Schroderus has compared the Expander to an instrument, since
usually the beauty of an instrument communicates its fitness for
purpose and vice versa. After this aesthetic positioning it was
easy for the artist to choose good old bolts for tightening the
nested steel tubes so that they are firmly fixed to each other.
Besides their practical function, the rows of bolts on the
surfaces of the tubes are like a brutal yet beautiful decoration
— or like the hairs on some strange creature.

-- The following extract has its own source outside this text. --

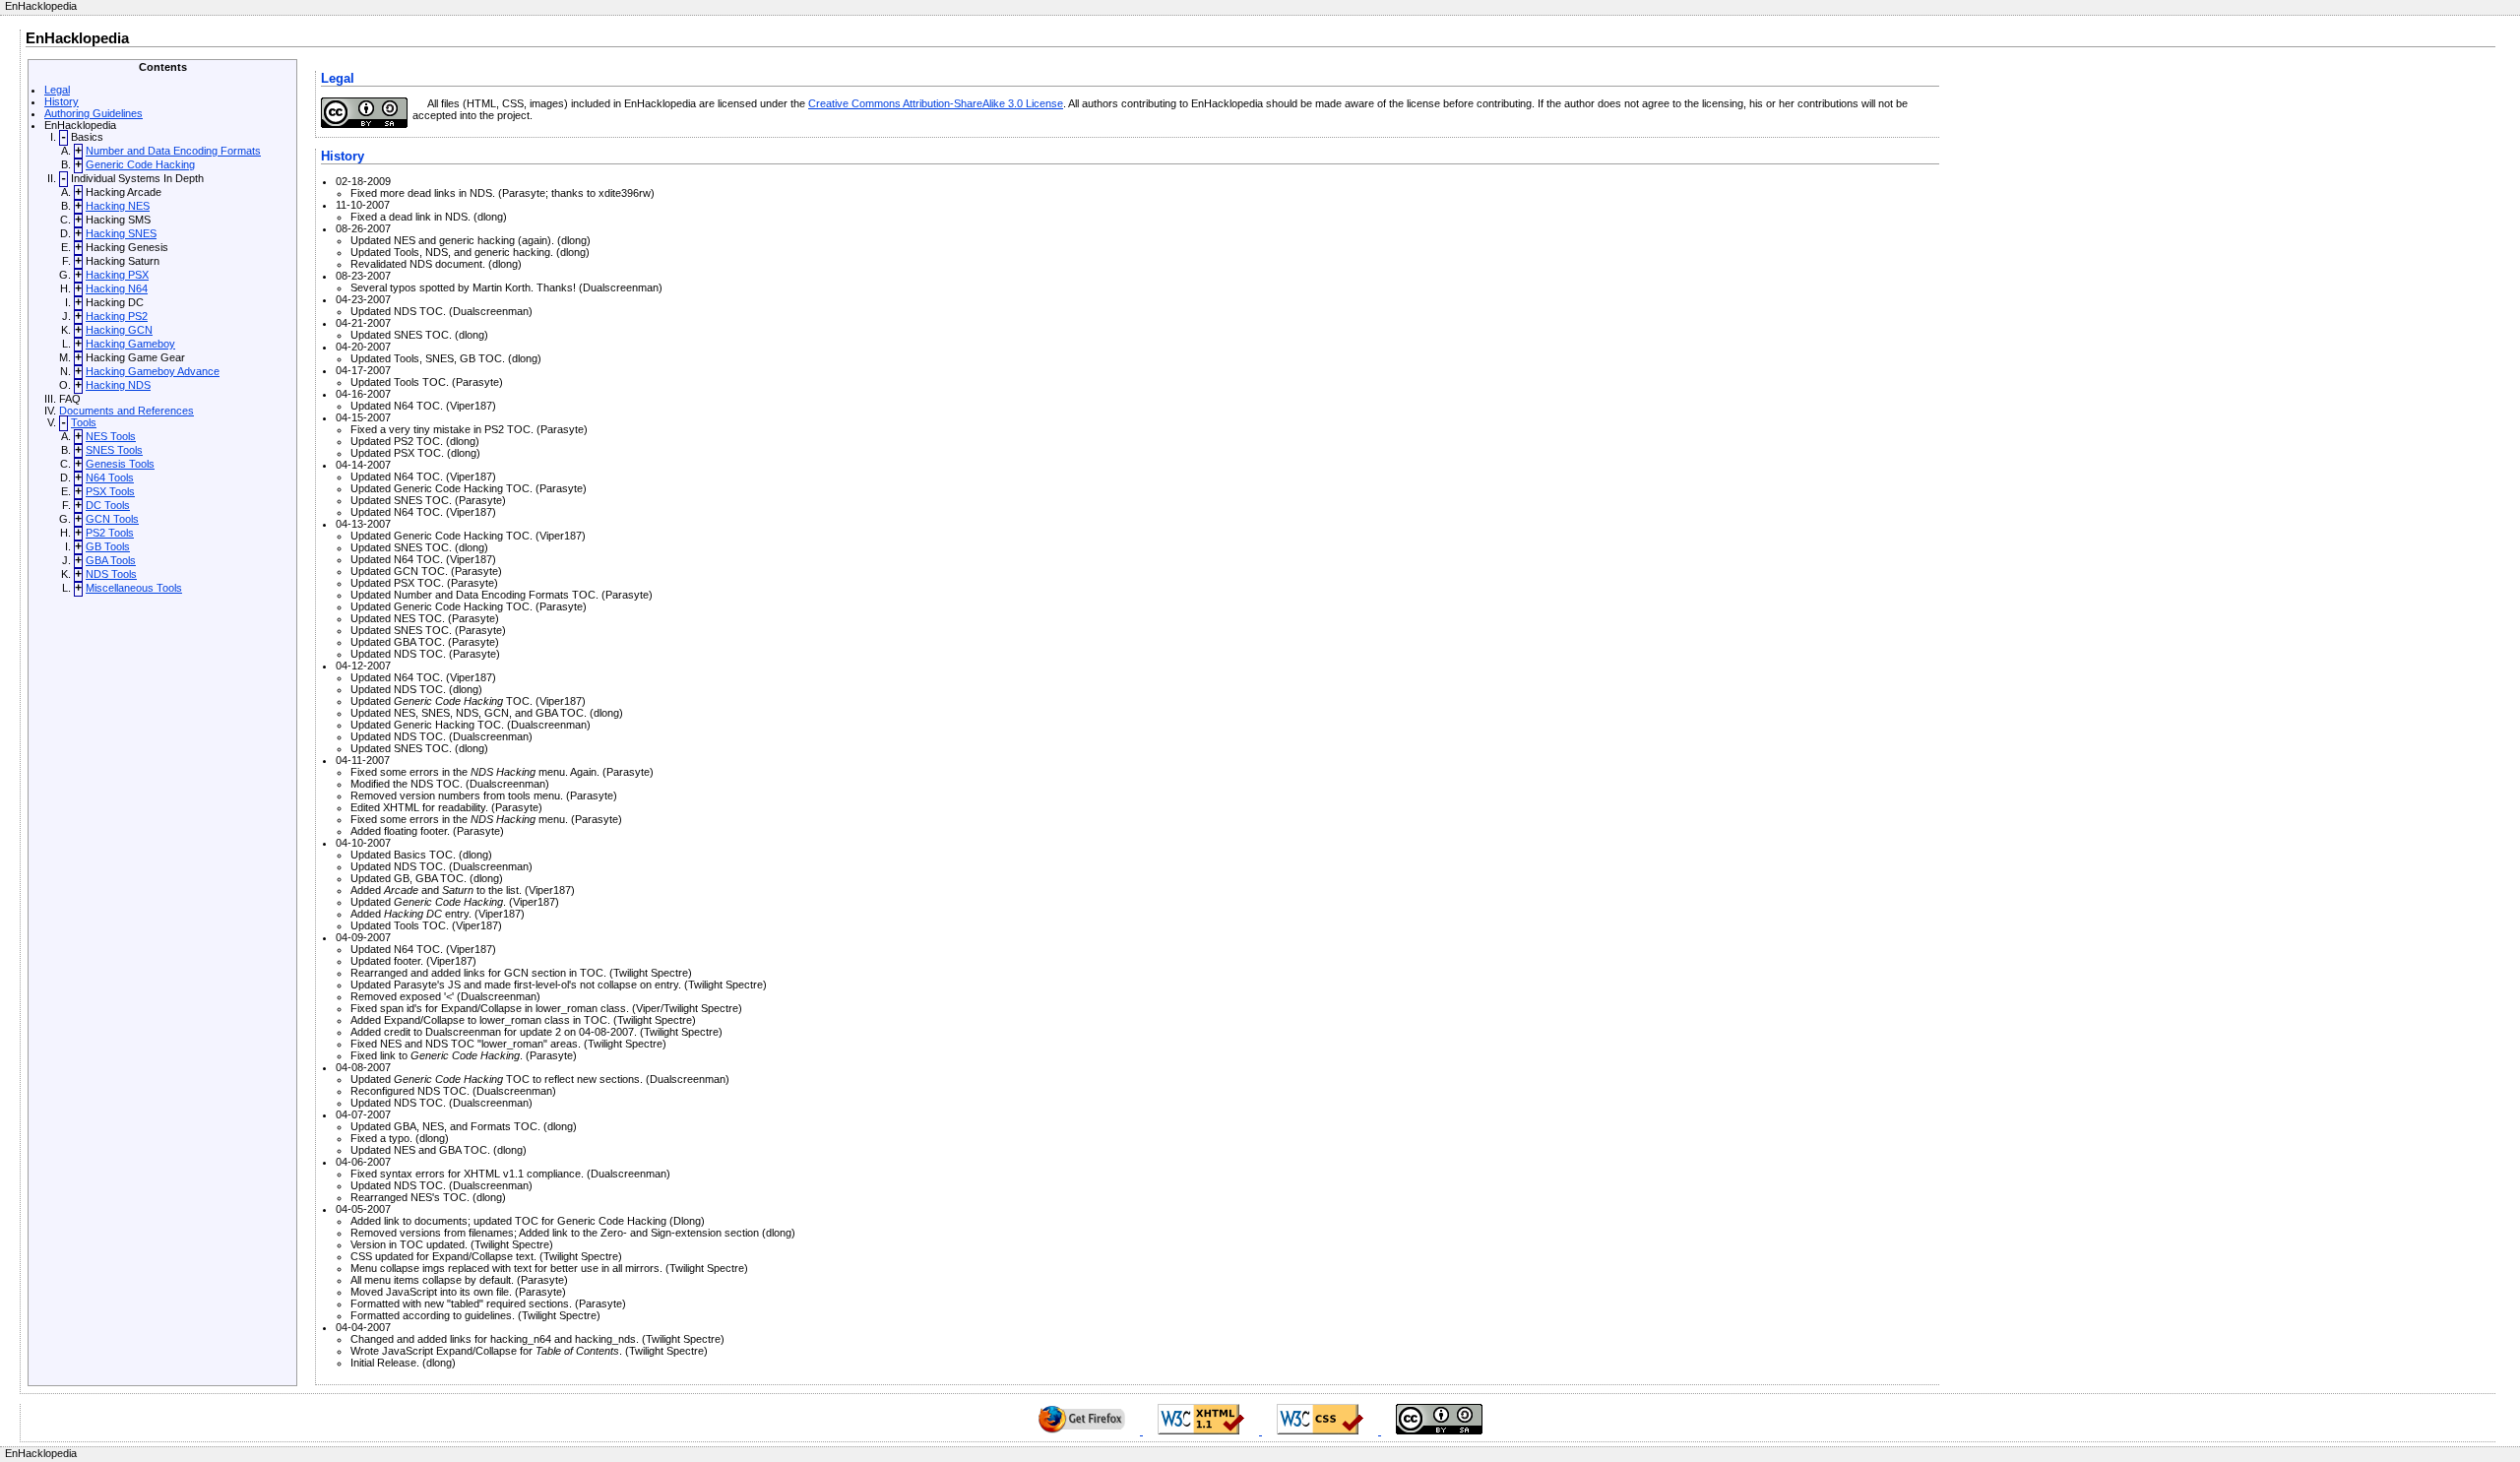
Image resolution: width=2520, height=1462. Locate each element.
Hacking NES (118, 206)
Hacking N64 (117, 288)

When the functional shape of this peripatetic space definer is
compared to an instrument, it immediately brings to mind the
latest industrial robots or space technology. Closer still are
the sci-fi fantasies of popular culture, the age of robots that
appears in films, comic strips and 3D animations that represent
the sci-fi genre. The artist seems to have intentionally dressed
and dramatized the rational form of the Expander so that it
becomes detached from real time and attached to a dim, distant
future. The time it represents has not yet arrived, but it is
already shaping our existing worldview.
The fine-tuning of the details is sufficient for a temporal shift
and for the rectilinear formalism of the work to change into
something narrative and emotional. The dramaturgical change also
causes the equilibrium of the Expander within the space to be
highlighted more than ever as the tension of equilibrium, which
the viewer experiences momentarily as an illusion of movement. It
is no surprise that anyone stepping into the space is liable to
be startled and scared into thinking “It has noticed me”.